次年5月15日,四明工委在陆埠徐鲍陈村北的草茅庵召开重建武装大会。浙东工委、四明工委的领导人顾德欢、陈布衣、朱之光等参加了会议,成立了四明第一支主力武装四中队,史称“草茅庵建军”。7月,姚南武装小分队在沿江区党员配合下,里应外合,全歼驻凤亭乡湖头庙敌保警分队,缴机枪1挺,长短枪49支。月底在姚南七丘田诞生了主力武装五中队。此后,四中队、五中队转战三北、四明,合并为“钢铁部队”。
10月14日,顾德欢、陈布衣又率领部队进入姚北平原,同余上武工队协同作战,取得了临山战斗和祠堂丘反击战的重大胜利。平时横行乡里的国民党保警队再也不敢轻易走出据点,一些地方上作恶多端的反动分子再也不敢胡作非为。
1948年3月,四明主力、浙东人民解放军第三支队打响了中村战斗,敌人踞高固守,我军一时强攻不下,为避免群众遭受损失,在激战2个多小时后,游击队撤出了战斗。
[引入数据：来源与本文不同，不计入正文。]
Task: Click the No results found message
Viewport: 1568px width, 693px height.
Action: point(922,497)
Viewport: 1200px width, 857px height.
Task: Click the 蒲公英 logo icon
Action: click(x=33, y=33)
5月15日,为了加强浙东武装力量,浦东人民解放总队和大团镇自卫队共290余人,南渡浙东,直上四明山,编为浙东人民解放军第五支队。这给国民党反动派以莫大的震惊,调集了浙保二个团及四明山周围七县的地方自卫队,气势汹汹向四明山扑来,扬言“两个星期消灭四明山共军”。一场恶战,近在眉睫。5月28日血战上王岗的战斗发生,三支队、五支队指战员面对十倍于我的敌军,毫不畏惧,奋勇反击,接连打退了敌人13次的轮番冲锋,始终坚守阵地。激烈的战斗持续了10个小时,我军共毙伤敌官兵200余人,俘敌30余名,取得了以少胜多、以弱胜强的战绩。
解放战争时期浙东各地的武装斗争是在极其艰苦的条件下恢复和发展起来的。有许多共产党员和革命群众为此而洒尽热血,献出了生命。仅余姚一地,从1947年到1948年的两年中,就有余上县特派员黄明、姚虞县委委员肖东(女)、梁辉等3名县级领导人英勇献身。而牺牲的党员、革命群众、爱国人士则超过百人。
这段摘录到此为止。